*What to do*: Please give every record below again exactly, and keep the pictures out.

+++ Records to process +++

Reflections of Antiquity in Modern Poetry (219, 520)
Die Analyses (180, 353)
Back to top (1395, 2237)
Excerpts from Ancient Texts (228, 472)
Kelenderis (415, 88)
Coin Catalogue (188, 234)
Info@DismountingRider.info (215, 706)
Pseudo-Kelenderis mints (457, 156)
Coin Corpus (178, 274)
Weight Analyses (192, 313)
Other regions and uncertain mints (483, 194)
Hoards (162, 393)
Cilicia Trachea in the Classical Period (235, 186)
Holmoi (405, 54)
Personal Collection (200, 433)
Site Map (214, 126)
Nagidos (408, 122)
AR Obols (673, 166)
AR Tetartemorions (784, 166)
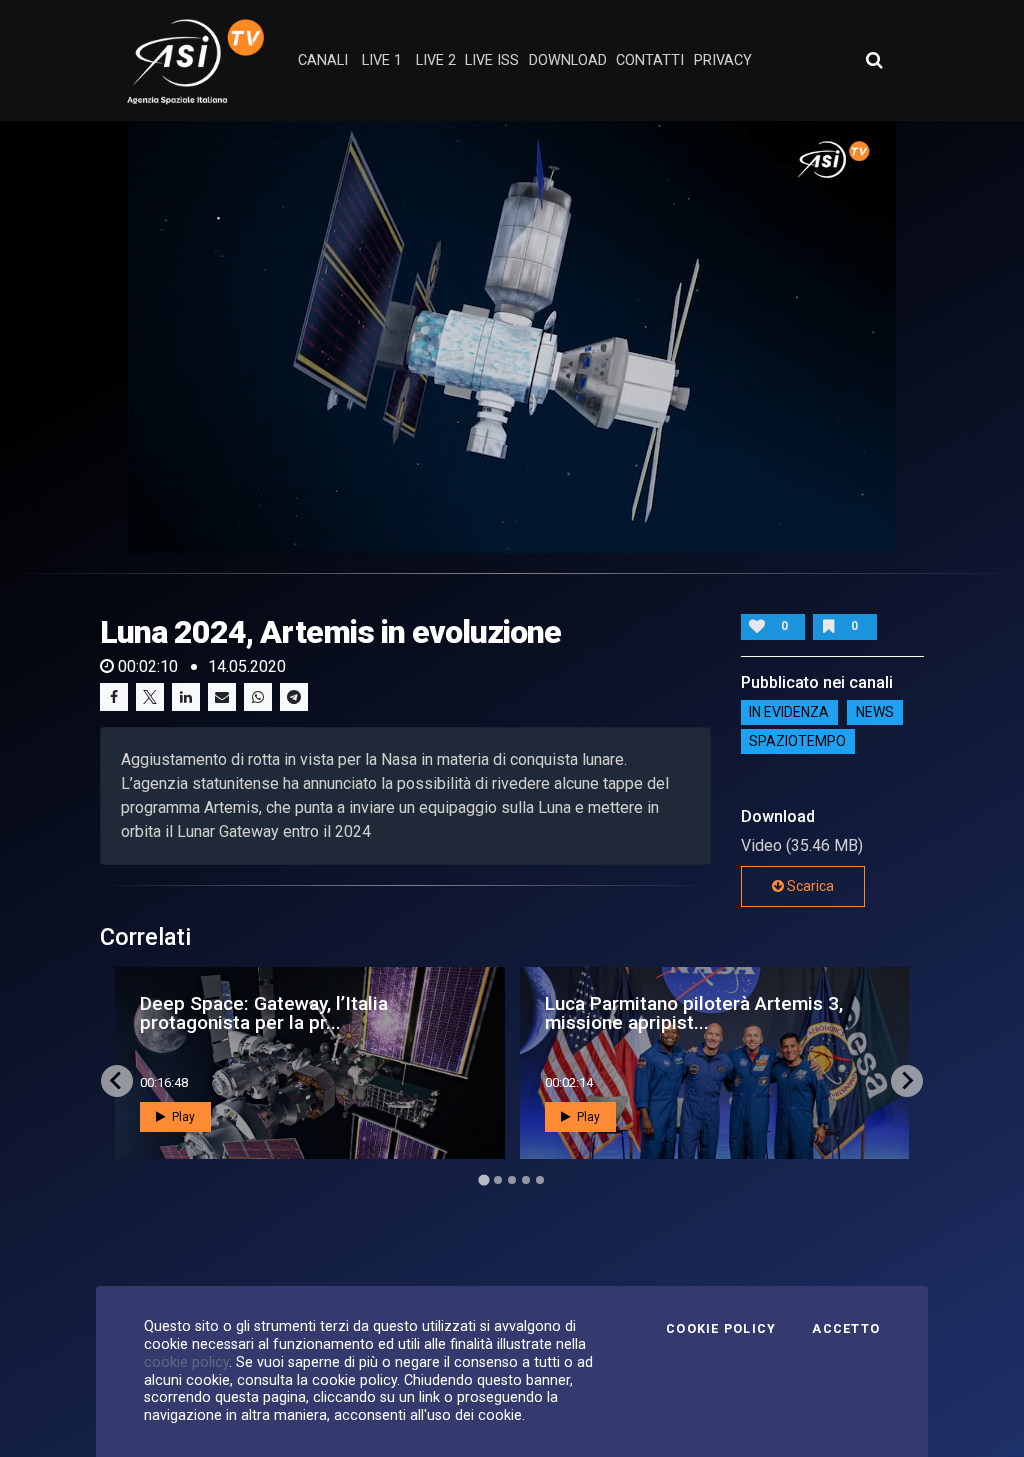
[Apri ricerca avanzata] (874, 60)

+++

*Written reply*:
Reflections of Antiquity in Modern Poetry (219, 520)
Die Analyses (180, 353)
Back to top (1395, 2237)
Excerpts from Ancient Texts (228, 472)
Kelenderis (415, 88)
Coin Catalogue (188, 234)
Info@DismountingRider.info (215, 706)
Pseudo-Kelenderis mints (457, 156)
Coin Corpus (178, 274)
Weight Analyses (192, 313)
Other regions and uncertain mints (483, 194)
Hoards (162, 393)
Cilicia Trachea in the Classical Period (235, 186)
Holmoi (405, 54)
Personal Collection (200, 433)
Site Map (214, 126)
Nagidos (408, 122)
AR Obols (673, 166)
AR Tetartemorions (784, 166)
[Apri ricerca avanzata] (874, 60)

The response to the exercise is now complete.